Pfizer Inc., beating out numerous other bidders, said Monday that it agreed to buy U.S. drug company Medivation Inc. for $14 billion, expanding its prostate cancer drug business.
Ransdell Pierson and Ankur Banerjee of Reuters had the news:
Medivation shares jumped nearly 20 percent to close at $80.42, just shy of the offer price of $81.50 per share. Shares of Pfizer, the largest U.S. drugmaker, were down 0.4 percent at $34.84.
The offer is a 55-percent premium to Sanofi SA’s initial bid to buy Medivation for $52.50 per share in April, which pushed the San Francisco-based company to put itself up for sale. It represents a 118-percent increase since Reuters reported on March 30 that Medivation had hired JP Morgan to handle interest from companies in a potential acquisition.
The planned purchase of Medivation, with its $2.2 billion-a-year Xtandi, is the latest in a number of deals by large drugmakers willing to pay top dollar for cancer drugs that are more effective than standard, older treatments. Perhaps the most notable example is AbbVie Inc’s $21 billion purchase last year of Pharmacyclics. The deal gave AbbVie shared ownership with Johnson & Johnson in the blockbuster leukemia drug Imbruvica.
Analysts predicted the deal would not raise antitrust concerns because Pfizer does not currently sell a prostate cancer drug aside from generics.
Jonathan Rockoff of The Wall Street Journal reports how Pfizer has been expanding its portfolio:
Pfizer has been seeking to expand its lineup of such oncology treatments. Xtandi would give the New York drug company a beachhead in prostate cancer complementing its breast-cancer treatment Ibrance, which is on track to be a blockbuster.
Medivation’s drugs in development also could complement Pfizer’s efforts to develop combinations of cancer agents with so-called immunotherapies, which deploy the immune system in the fight against cancer.
The acquisition would further Pfizer CEO Ian Read’s efforts to bolster what he refers to as the innovative side of the company’s business.

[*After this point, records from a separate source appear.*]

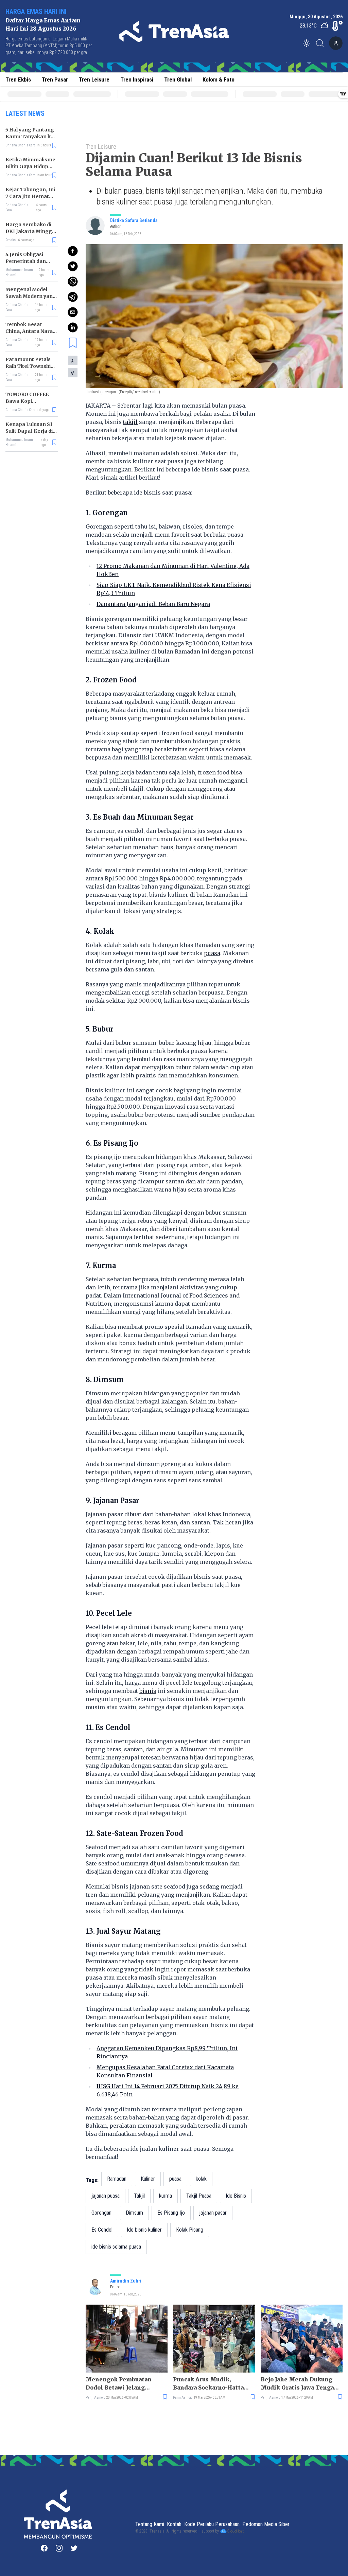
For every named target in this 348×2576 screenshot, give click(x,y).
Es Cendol (101, 2229)
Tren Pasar (55, 79)
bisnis (147, 1690)
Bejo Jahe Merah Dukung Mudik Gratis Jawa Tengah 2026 (299, 2384)
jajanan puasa (105, 2196)
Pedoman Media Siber (266, 2524)
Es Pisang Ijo (171, 2213)
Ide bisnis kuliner (144, 2229)
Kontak (174, 2524)
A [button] (72, 360)
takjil (130, 421)
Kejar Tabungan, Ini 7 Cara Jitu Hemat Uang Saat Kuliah (30, 196)
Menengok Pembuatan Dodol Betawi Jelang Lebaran (119, 2384)
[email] (73, 312)
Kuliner (148, 2179)
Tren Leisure (94, 79)
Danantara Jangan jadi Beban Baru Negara (153, 604)
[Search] (322, 43)
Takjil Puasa (198, 2196)
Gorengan (101, 2213)
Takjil (139, 2196)
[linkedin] (73, 327)
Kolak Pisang (189, 2229)
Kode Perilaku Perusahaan (212, 2524)
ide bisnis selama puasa (116, 2246)
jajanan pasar (213, 2213)
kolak (201, 2179)
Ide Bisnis (236, 2196)
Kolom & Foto (218, 79)
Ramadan (116, 2179)
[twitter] (73, 266)
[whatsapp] (73, 281)
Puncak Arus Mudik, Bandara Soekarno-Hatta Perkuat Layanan (208, 2384)
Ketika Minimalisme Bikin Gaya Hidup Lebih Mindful (30, 166)
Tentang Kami (149, 2524)
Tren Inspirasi (136, 79)
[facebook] (73, 251)
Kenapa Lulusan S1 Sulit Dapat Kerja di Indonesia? (29, 431)
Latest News (25, 113)
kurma (165, 2196)
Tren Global (178, 79)
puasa (212, 953)
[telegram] (73, 297)
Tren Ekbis (18, 79)
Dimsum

The move “accelerates our strategy in line with our priorities,” he said on a call with analysts Monday.
The deal is expected to close in the third or fourth quarter of 2016 and is subject to customary closing conditions and U.S. antitrust clearance.
Pfizer agreed to take overAllergan PLC late last year in a $150 billion deal, but the two companies parted ways in April after the Obama administration targeted the proposed combination with new rules.
Jim Puzzanghera of the Los Angeles Times writes how Xtandi was discovered at UCLA:
Adding to the attraction of Medivation was a decision in June by federal officials rejecting an effort to allow other companies to sell Xtandi for lower prices.
Two nonprofit groups had made the request, arguing that the federal government could allow lower-priced competition because UCLA scientists had used taxpayer-funded grants in their research.
Xtandi, also known by the generic name enzalutamide, was patented by UCLA in 2005 and licensed to Medivation.
The San Francisco company has about 600 employees and posted a $404-million loss on $206 million in revenue in the second quarter of this year. Medivation said the loss was related to expenses from its purchase last year of all worldwide rights to talazoparib from BioMarin Pharamaceuticals Inc. of San Rafael.
Medivation reported a $245 million profit last year on $943 million in revenue. All the revenue came from Xtandi, the company’s only federally approved drug.
Net sales of Xtandi in the U.S. increased 69% last year from 2014, and nearly doubled worldwide.